Id. at 485-87 (footnotes omitted). In Edwards v. Balisok, 520 U.S. 641 (1997), the Supreme Court extended the Heck rule to claims alleging constitutional deficiencies in prison disciplinary proceedings that have resulted in the loss of good time credits. The Plaintiff appears to have lost gain time as a result of all of the disciplinary infractions at issue here. [See Note 2, supra; Doc. 1 at 10 (seeking the return of his “gained time” [sic])]. The Plaintiff’s arguments that the infractions were based on fabricated evidence and unfair disciplinary proceedings would necessarily imply the invalidity of those disciplinary convictions. See, e.g., Edwards, 520 U.S. at 646-47 (plaintiff’s claims that he was denied the opportunity to put on a defense and that there was deceit and bias by the hearing officer would necessarily imply the invalidity of the disciplinary proceedings); Moskos v. Hardee, 24 F.4th 289 (4th Cir. 2022) (prisoner could not bring § 1983 due process claim that prison officials fabricated evidence so that plaintiff would be wrongfully convicted of prison disciplinary infractions, causing him to lose good-time credits, because the disciplinary conviction had not been invalidated).
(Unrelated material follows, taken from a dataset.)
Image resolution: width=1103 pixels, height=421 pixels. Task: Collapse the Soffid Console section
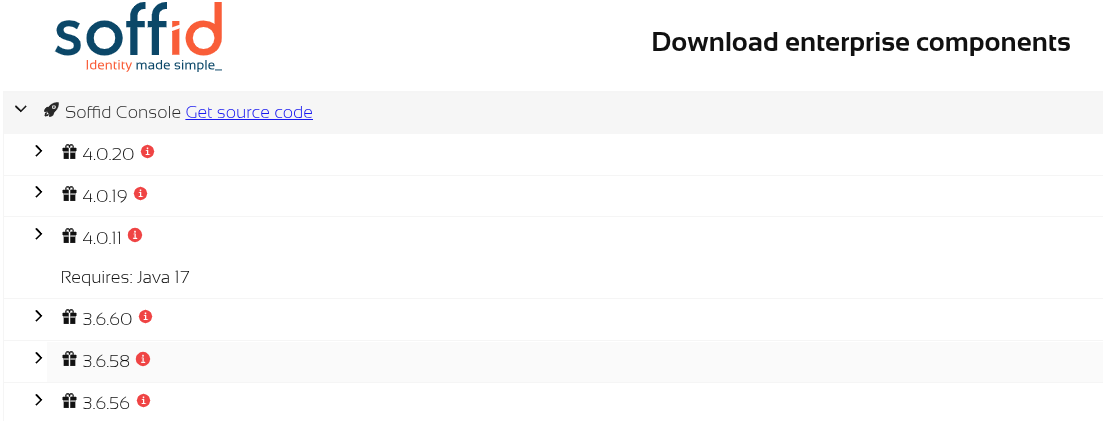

The Plaintiff, however, has not alleged that the disciplinary convictions have been reversed or otherwise invalidated. Accordingly, the Plaintiff’s claims for damages appear to be barred by Heck. Insofar as the Plaintiff requests the return of the gain time he lost for these disciplinary convictions, such is unavailable in this § 1983 proceeding. “[W]hen a state prisoner is challenging
the very fact or duration of his physical imprisonment, and the relief he seeks is a determination that he is entitled to immediate release or a speedier release from that imprisonment, his sole federal remedy is a writ of habeas corpus.” Preiser v. Rodriguez, 411 U.S. 475, 500 (1973); see generally 28 U.S.C. § 2254. The Plaintiff’s request for gain time is essentially a challenge the fact or duration of his confinement. Such a claim must be raised, if at all, in a separate civil action.5 IV. CONCLUSION For the foregoing reasons, the Court concludes that Plaintiff’s Complaint fails initial review and will be dismissed without prejudice. The Plaintiff’s claims for damages against the Defendants in their official capacities are dismissed with prejudice and the remaining claims are dismissed
without prejudice. The Court will allow Plaintiff thirty (30) days to amend his Complaint, if he so chooses, to properly state a claim upon which relief can be granted, in accordance with the terms of this Order. Any amended complaint will be subject to all timeliness and procedural requirements and will supersede the Complaint. Piecemeal amendment will not be permitted. Should Plaintiff fail to timely amend his Complaint in accordance with this Order, the Court will dismiss this action without further notice. ORDER
5 The Court makes no determinations about the potential merit or procedural viability of such an action. IT IS, THEREFORE, ORDERED that: 1. The Complaint [Doc. 1] fails initial review. 2. The Plaintiffs claims for damages against the Defendants in their official capacities are DISMISSED WITHOUT PREJUDICE and the remaining claims are DISMISSED WITHOUT PREJUDICE. 3. The Plaintiff shall have thirty (30) days in which to amend his Complaint in accordance with the terms of this Order. If Plaintiff fails to so amend his Complaint, this case will be dismissed and closed without further notice. The Clerk is respectfully instructed to mail the Plaintiff a blank § 1983 prisoner complaint form, a blank § 2254 habeas form, and a copy of this Order. IT IS SO ORDERED.